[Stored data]
——
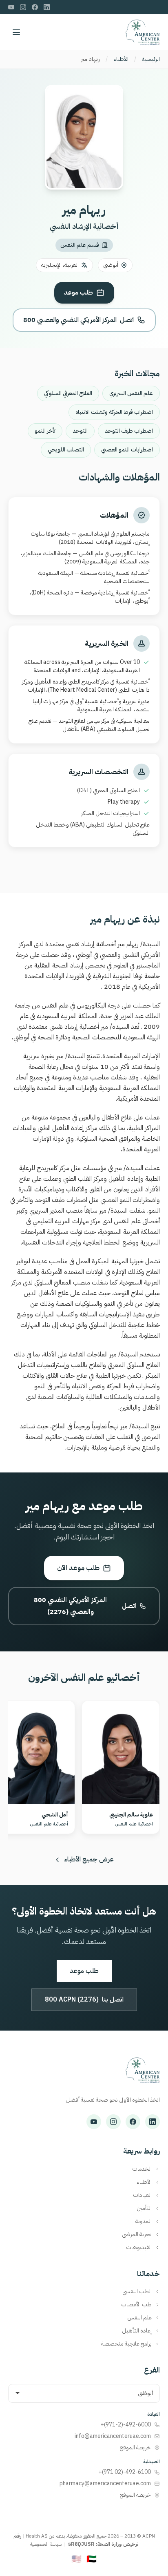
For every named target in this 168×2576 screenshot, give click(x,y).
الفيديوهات (139, 2247)
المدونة (143, 2221)
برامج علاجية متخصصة (126, 2344)
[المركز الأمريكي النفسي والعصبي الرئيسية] (142, 2074)
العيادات (142, 2195)
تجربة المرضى (137, 2234)
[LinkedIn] (47, 7)
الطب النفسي (137, 2292)
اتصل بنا (84, 1999)
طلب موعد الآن (78, 1568)
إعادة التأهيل (137, 2331)
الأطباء (120, 59)
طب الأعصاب (136, 2305)
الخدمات (142, 2169)
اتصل (78, 320)
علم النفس (139, 2318)
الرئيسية (151, 59)
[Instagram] (23, 7)
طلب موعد (78, 292)
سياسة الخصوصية (46, 2544)
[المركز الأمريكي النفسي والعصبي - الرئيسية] (142, 32)
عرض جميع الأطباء (89, 1859)
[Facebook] (35, 7)
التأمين (144, 2208)
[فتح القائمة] (16, 32)
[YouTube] (11, 7)
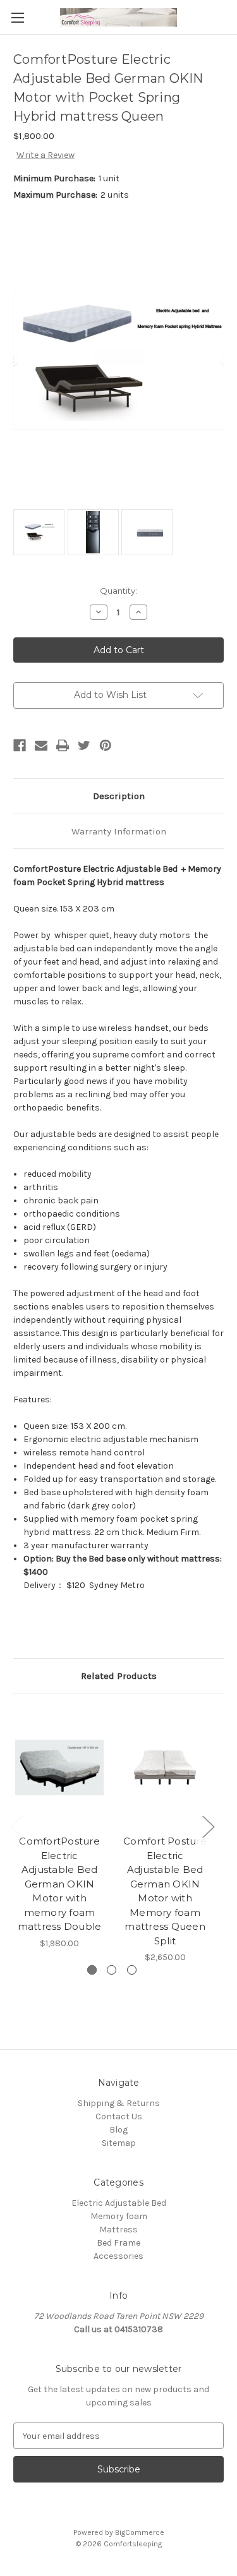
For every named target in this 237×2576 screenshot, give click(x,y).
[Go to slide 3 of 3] (132, 1970)
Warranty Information (118, 831)
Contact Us (118, 2116)
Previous (16, 1826)
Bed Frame (118, 2242)
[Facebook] (19, 745)
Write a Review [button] (45, 155)
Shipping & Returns (119, 2103)
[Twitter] (84, 745)
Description (119, 796)
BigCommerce (139, 2532)
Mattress (118, 2229)
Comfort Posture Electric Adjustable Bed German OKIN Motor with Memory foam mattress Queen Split (165, 1891)
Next (208, 1826)
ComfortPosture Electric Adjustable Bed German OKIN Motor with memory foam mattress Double (60, 1883)
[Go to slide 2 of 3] (111, 1970)
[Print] (62, 745)
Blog (118, 2129)
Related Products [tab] (119, 1676)
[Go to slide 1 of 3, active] (92, 1970)
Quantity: (118, 591)
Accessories (118, 2256)
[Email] (41, 745)
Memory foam (118, 2216)
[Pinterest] (105, 745)
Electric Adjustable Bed (118, 2203)
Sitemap (119, 2143)
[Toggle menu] (17, 17)
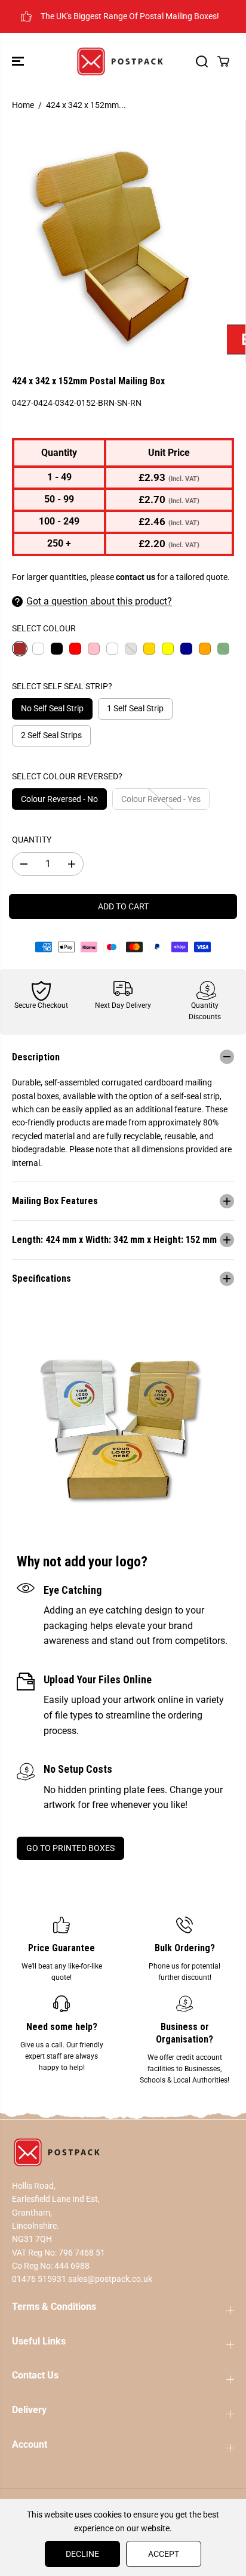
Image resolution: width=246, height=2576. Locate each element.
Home (23, 105)
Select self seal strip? (62, 686)
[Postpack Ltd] (120, 61)
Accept (163, 2554)
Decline (82, 2554)
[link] (123, 2152)
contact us (135, 577)
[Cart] (223, 61)
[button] (19, 61)
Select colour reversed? (67, 776)
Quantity (31, 839)
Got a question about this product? (99, 601)
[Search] (202, 61)
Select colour (44, 628)
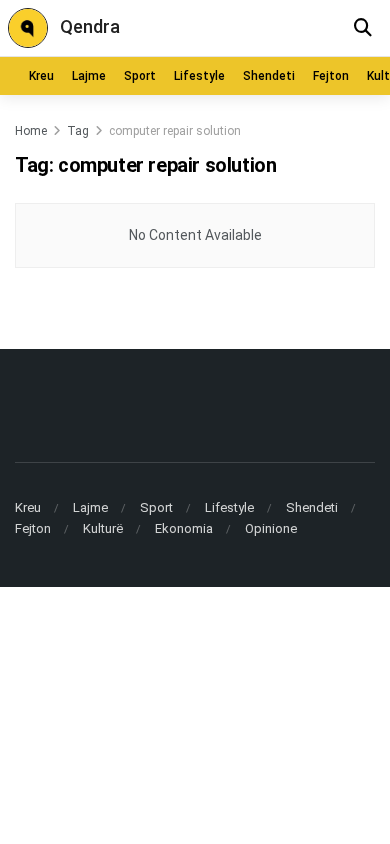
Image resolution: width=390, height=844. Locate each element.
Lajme (89, 76)
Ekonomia (184, 528)
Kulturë (103, 528)
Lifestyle (199, 76)
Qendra (90, 26)
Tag (78, 131)
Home (31, 131)
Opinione (271, 528)
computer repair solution (175, 131)
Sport (140, 76)
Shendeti (269, 76)
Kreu (41, 76)
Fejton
——
What you are asked to do: Each line from the start of the entries above through the line with "[Go to slide 3 of 3] (132, 1970)" should be duplicated exactly, leaving out the pictures.

Task solution:
For every named target in this 168×2576 screenshot, give click(x,y).
الفيديوهات (139, 2247)
المدونة (143, 2221)
برامج علاجية متخصصة (126, 2344)
[المركز الأمريكي النفسي والعصبي الرئيسية] (142, 2074)
العيادات (142, 2195)
تجربة المرضى (137, 2234)
[LinkedIn] (47, 7)
الطب النفسي (137, 2292)
اتصل بنا (84, 1999)
طلب موعد الآن (78, 1568)
إعادة التأهيل (137, 2331)
الأطباء (120, 59)
طب الأعصاب (136, 2305)
الخدمات (142, 2169)
اتصل (78, 320)
علم النفس (139, 2318)
الرئيسية (151, 59)
[Instagram] (23, 7)
طلب موعد (78, 292)
سياسة الخصوصية (46, 2544)
[المركز الأمريكي النفسي والعصبي - الرئيسية] (142, 32)
عرض جميع الأطباء (89, 1859)
[Facebook] (35, 7)
التأمين (144, 2208)
[فتح القائمة] (16, 32)
[YouTube] (11, 7)
For every named target in this 237×2576 screenshot, give click(x,y).
[Go to slide 3 of 3] (132, 1970)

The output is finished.